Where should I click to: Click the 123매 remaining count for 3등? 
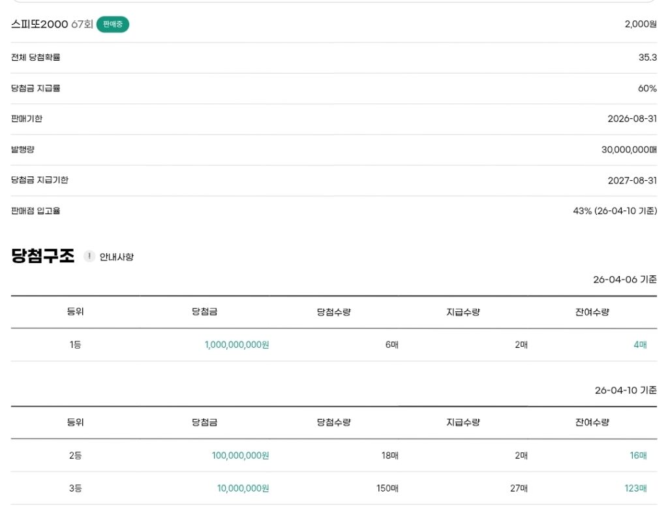[x=635, y=488]
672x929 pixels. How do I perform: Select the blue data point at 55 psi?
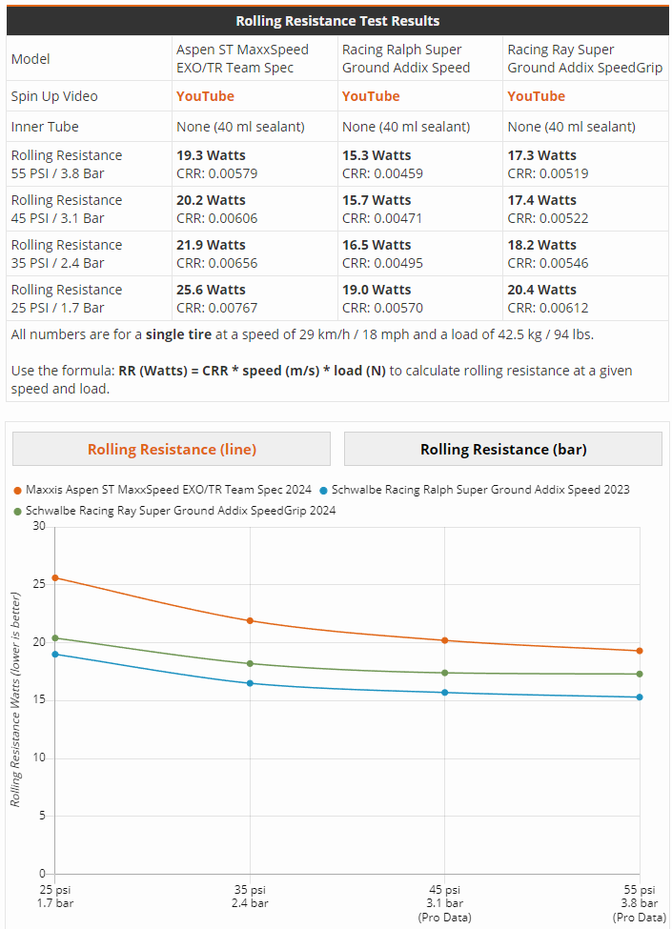(x=640, y=697)
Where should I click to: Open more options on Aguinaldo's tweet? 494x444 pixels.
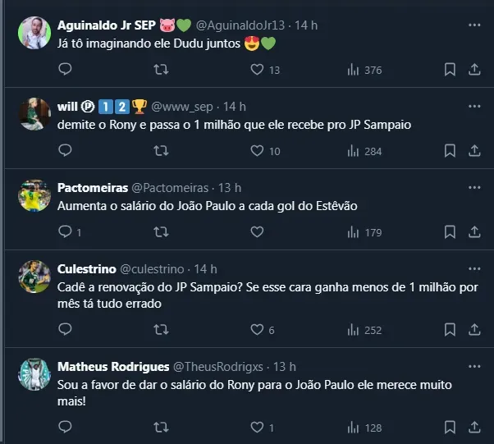[474, 25]
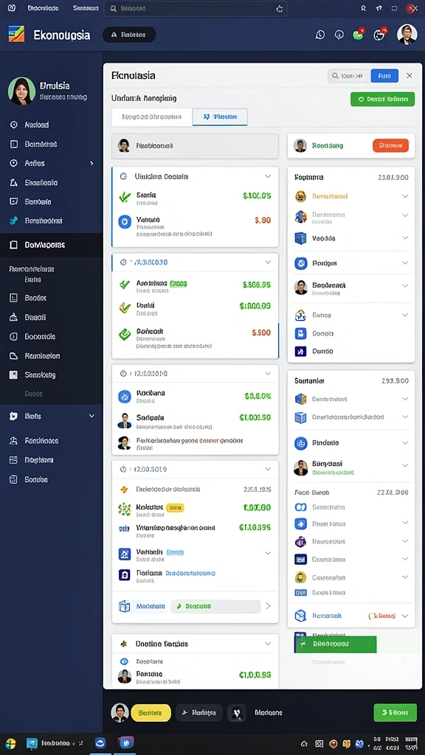Toggle the green check badge beside $.500 row
This screenshot has width=425, height=755.
click(124, 334)
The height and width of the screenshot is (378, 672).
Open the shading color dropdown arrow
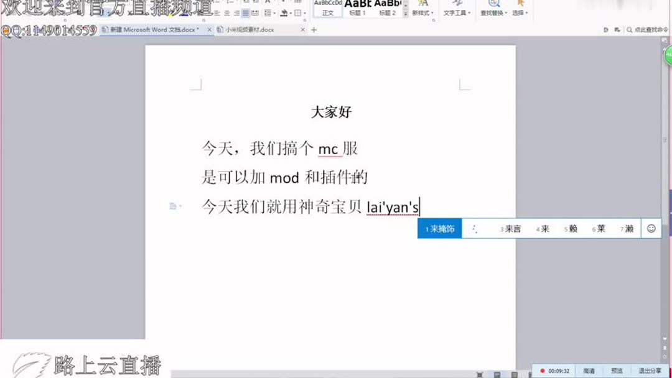[291, 13]
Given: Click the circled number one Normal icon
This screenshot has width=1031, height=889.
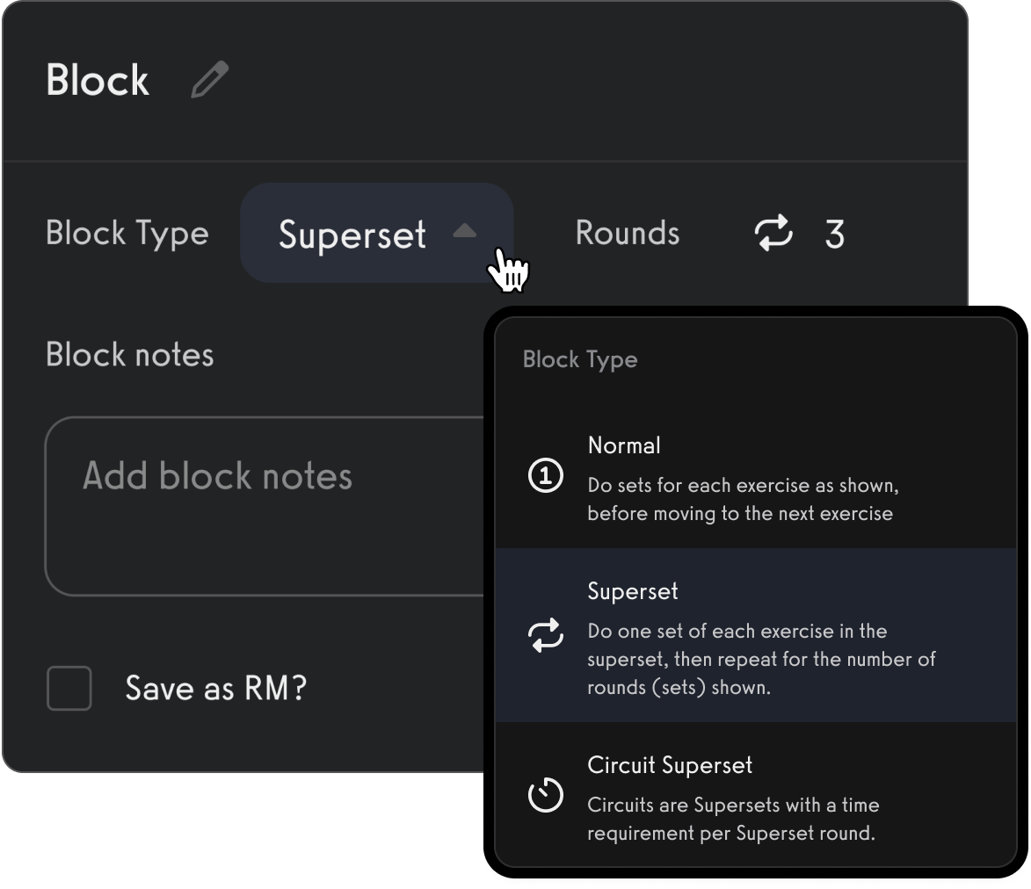Looking at the screenshot, I should click(x=545, y=477).
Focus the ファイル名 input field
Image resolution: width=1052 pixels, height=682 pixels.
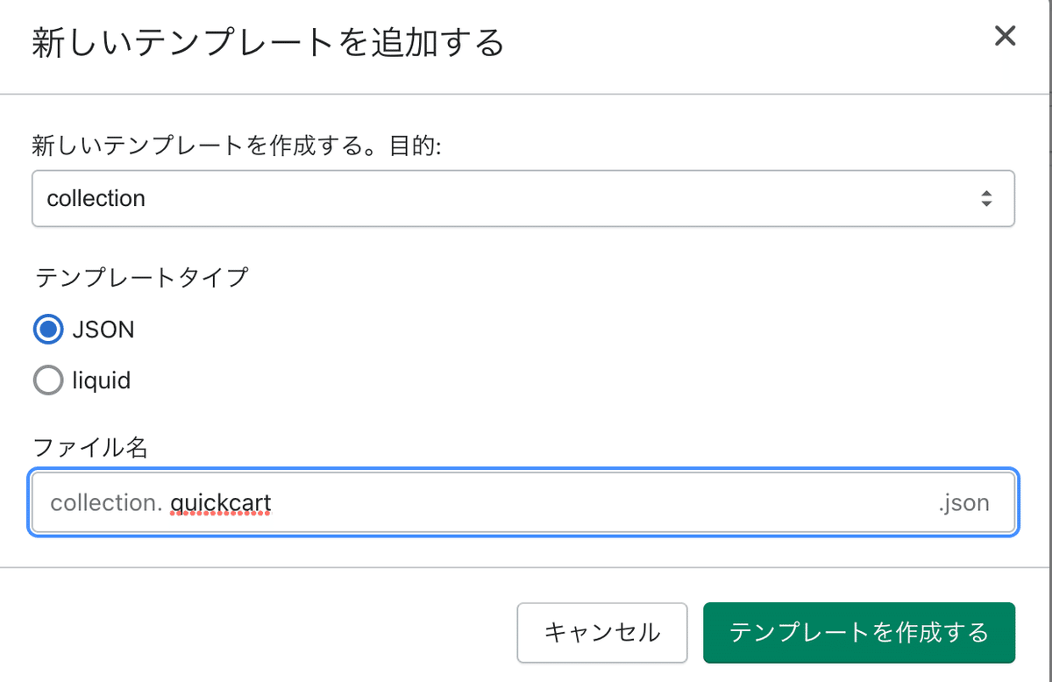pyautogui.click(x=523, y=502)
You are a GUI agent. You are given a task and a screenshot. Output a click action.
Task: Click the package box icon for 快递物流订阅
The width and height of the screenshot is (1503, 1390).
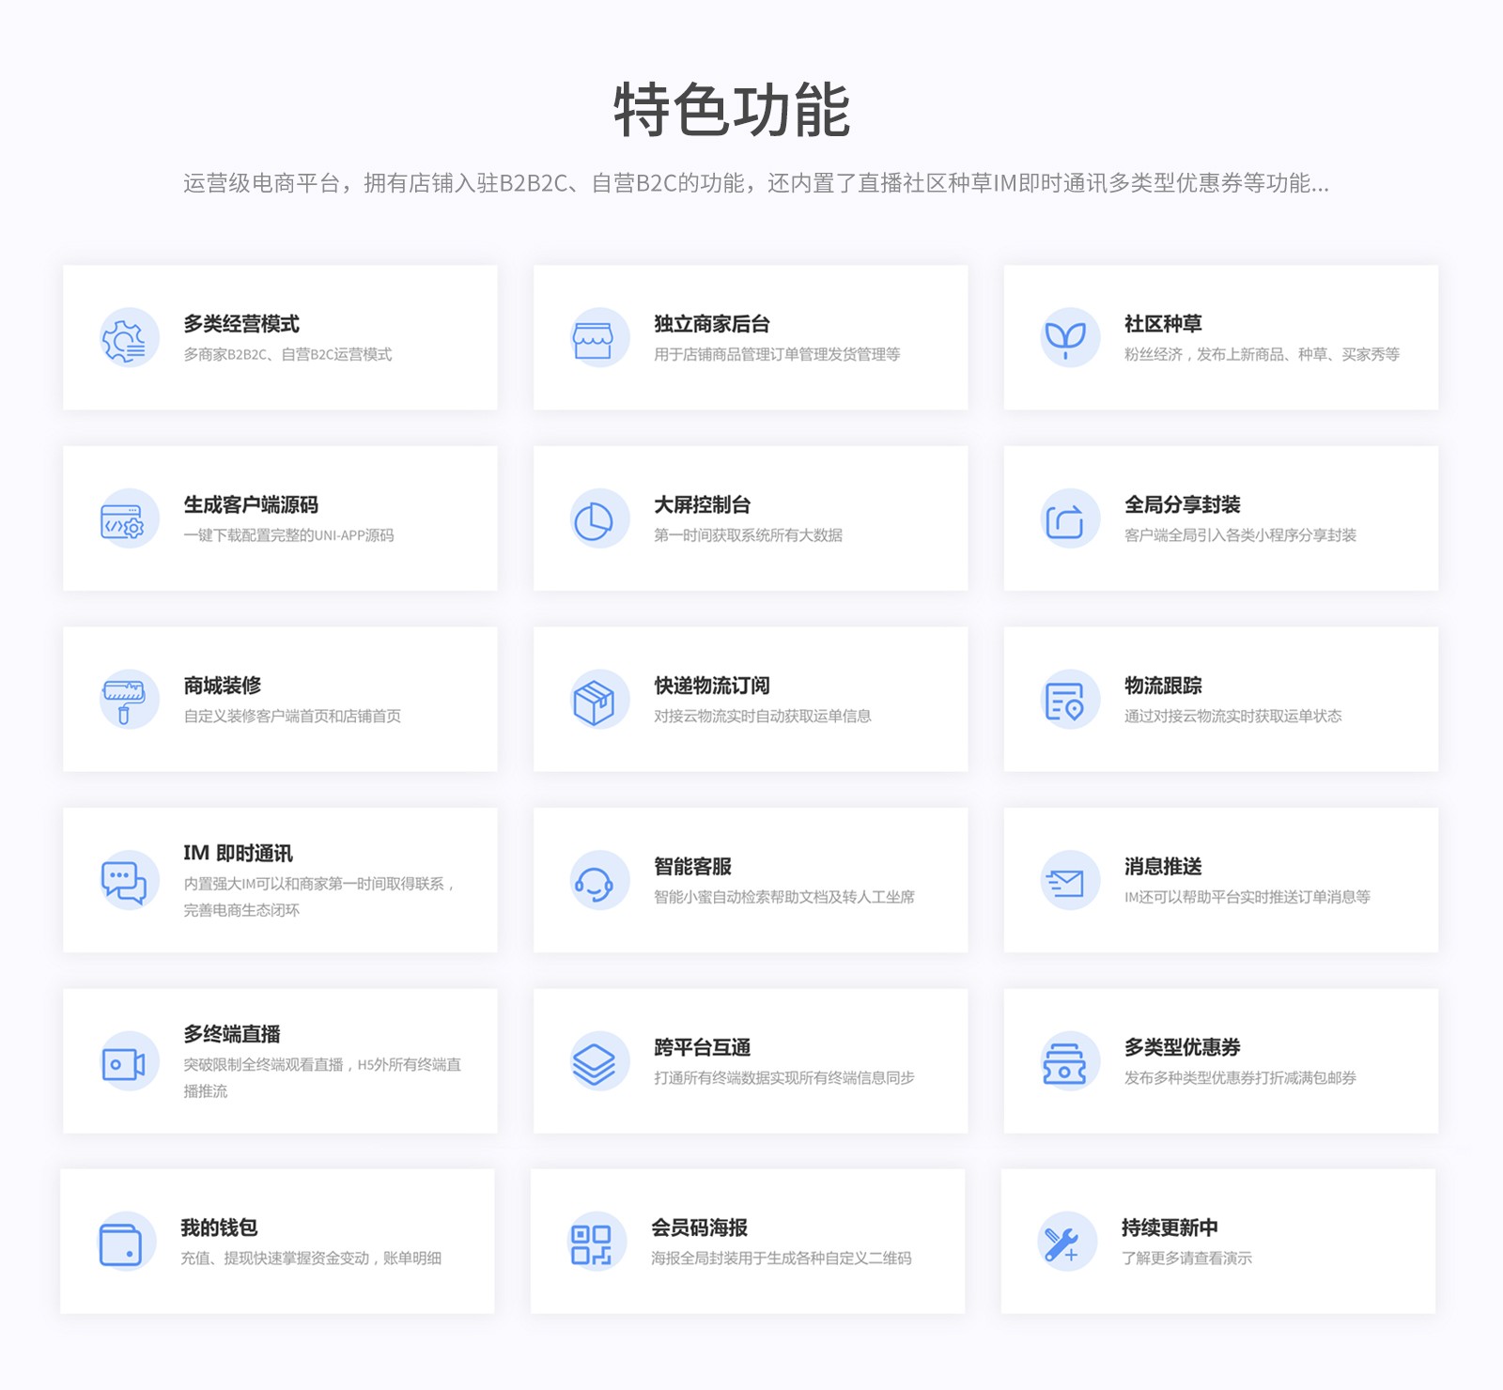594,701
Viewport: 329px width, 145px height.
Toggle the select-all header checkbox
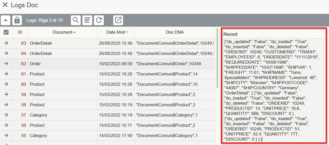coord(6,32)

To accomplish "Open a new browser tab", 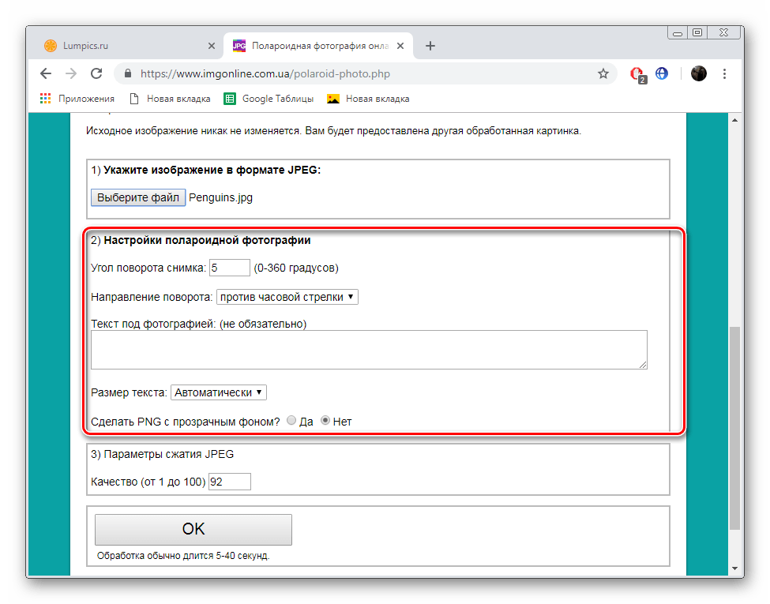I will pyautogui.click(x=430, y=46).
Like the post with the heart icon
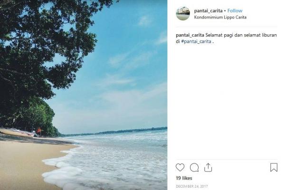The image size is (285, 190). (180, 168)
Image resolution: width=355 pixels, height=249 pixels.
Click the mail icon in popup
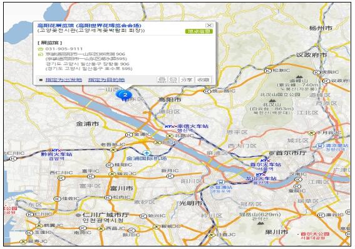point(173,79)
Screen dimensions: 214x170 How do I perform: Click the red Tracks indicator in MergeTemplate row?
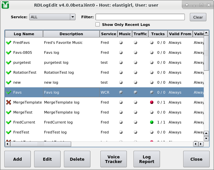(x=152, y=102)
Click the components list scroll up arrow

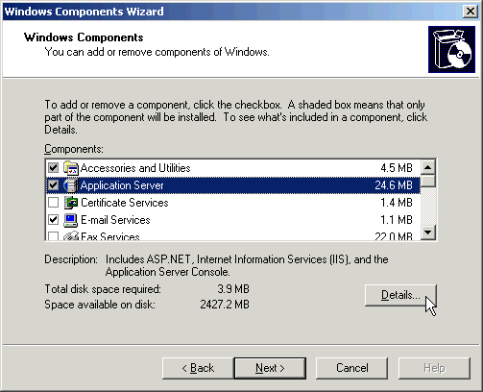(x=428, y=167)
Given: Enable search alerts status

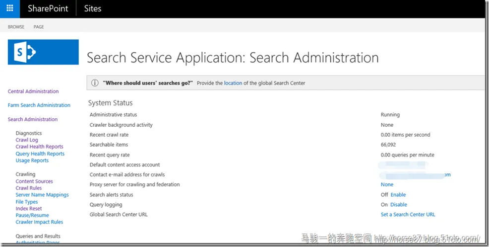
========================================
• THE TASK: I would like you to retype exactly the lines running from the one containing "Like the post with the heart icon" to the last line of the entries, both included, leaving all pictures out.

• RESPONSE BELOW:
Like the post with the heart icon
The image size is (285, 190). (180, 168)
Image resolution: width=355 pixels, height=249 pixels.
Click the mail icon in popup
point(173,79)
Screen dimensions: 214x170 How do I perform: Click the red Tracks indicator in MergeTemplate row?
(x=152, y=102)
Click the components list scroll up arrow

(x=428, y=167)
Given: Enable search alerts status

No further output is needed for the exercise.